During the event “Consequences of Impact” — a mock fatality crash involving impaired driving — students acted out a fatal crash scene scenario in front of their peers.
The event allowed the students to see first-hand how drinking and driving affects everyone involved. Parents and teachers also played a role in the deadly scenario.
The mock crash emphasized the dangers and consequences of impaired driving and distracted driving, the importance of seat-belt use, and the emotional suffering families endure when a fatal crash occurs in reality. The crash was an extension of the “Sudden Impact” program, which is put on in Baton Rouge by Our Lady of the Lake Regional Medical Center and State Police.
“We want to increase the awareness of drinking and driving and texting and driving,” said Laura Jenkins, of the Walker Police Department.
“We want them to see the consequences,” Jenkins said.
As Walker High School students watched the events of the crash unfold before them, they whispered to each other, some in disbelief that an accident like this could actually happen to them.
The crash brought home to students the reality of what can happen when an already impaired driver, who was returning home from a graduation party, texted his parents to let them know that he would be home shortly. As the driver, played by Walker High School student Michael Wood, texted his parents, he hit another vehicle, head-on. In the other vehicle were the driver’s friends, who were also returning home from the party. The passenger in the first car “died,” and a passenger in the vehicle that was hit was “critically injured.”
“It was really kind of surreal,” Wood told students following the crash. “You’re riding in the car and having fun with your friends and in an instant, it’s gone. Is the party worth it?
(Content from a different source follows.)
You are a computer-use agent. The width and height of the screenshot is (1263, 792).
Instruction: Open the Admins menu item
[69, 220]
Is the text message worth it to lose someone’s life?”
“No parent should ever have to go through this,” said Crystal Johnson, who played Walker High School student Adrian Sanders’ mom. Sanders was “critically injured” in the mock crash and sustained a severe head injury.
“Take a stand,” said Ashley’s father, Thomas Ashley Jr., who broke down in tears upon learning that his daughter had been “killed” in the mock crash. “Don’t get in that car if someone is intoxicated.”
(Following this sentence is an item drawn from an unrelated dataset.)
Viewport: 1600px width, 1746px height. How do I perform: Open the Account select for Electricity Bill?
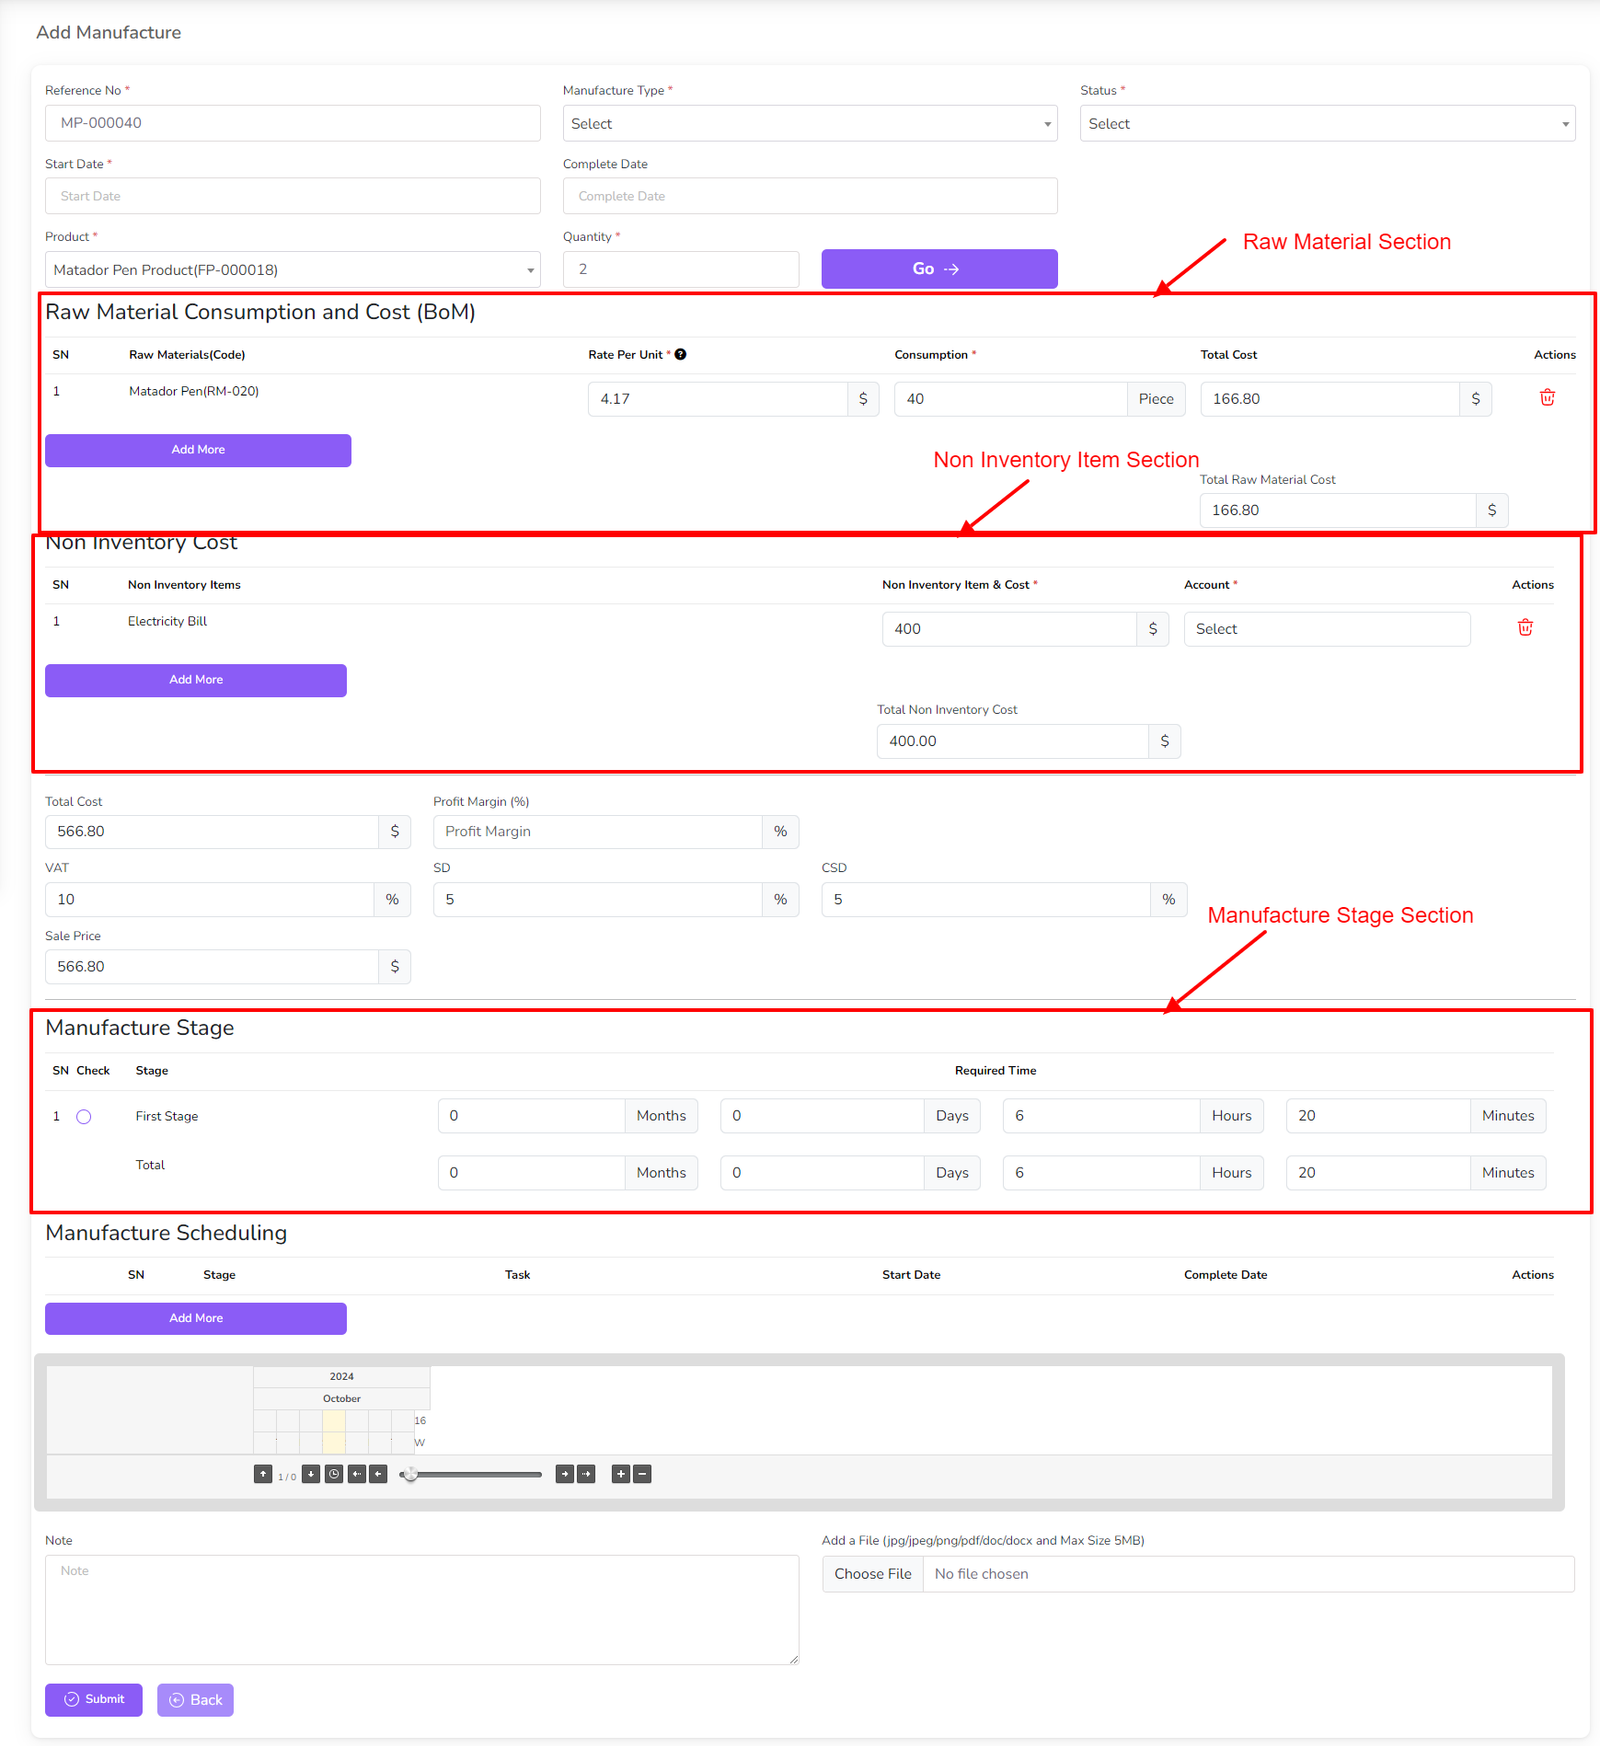1326,629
Following the mock crash, Wood was asked by a state trooper to complete a field sobriety test, which he failed, and was then “booked” on DWI. He was taken to “jail,” where he was later charged with negligent homicide and negligent injury. His mother, Bonita Wood, broke down in front of the students as she learned the news.
“How could you do this Michael,” she asked. “What about your future.”
Walker High School Principal Jason St. Pierre said he hoped that Friday’s events would bring an awareness to students about the consequences of their decisions.
“I want them to make a conscious decision to be careful, not only not to drink and drive but not to text and drive,” St. Pierre said.
“I want them to learn a sense of safety,” St. Pierre continued. “This can happen if you’re not safe on the road.”
“With kids, it’s easy to get distracted,” he said. “The more kids you have in a vehicle, the greater the probability of an accident.”
“They need to be aware that the decisions they make resonate with them and stay with them forever,” St. Pierre said.
I want them to learn “to always wear their seat belt, don’t drink and drive, and don’t get into a car with someone who was drinking, and put the cellphone down,” St. Pierre said.
“Stand up and be a leader and make the right decisions,” Walker Police Chief Hunter Grimes told students.
“This is a lesson you learn in high school but that you can carry with you for the rest of your life,” Graham said.
This year’s mock crash was the second one held at Walker High School but the first held in conjunction with the State Police.
Another mock crash will be held at St. Amant High School soon.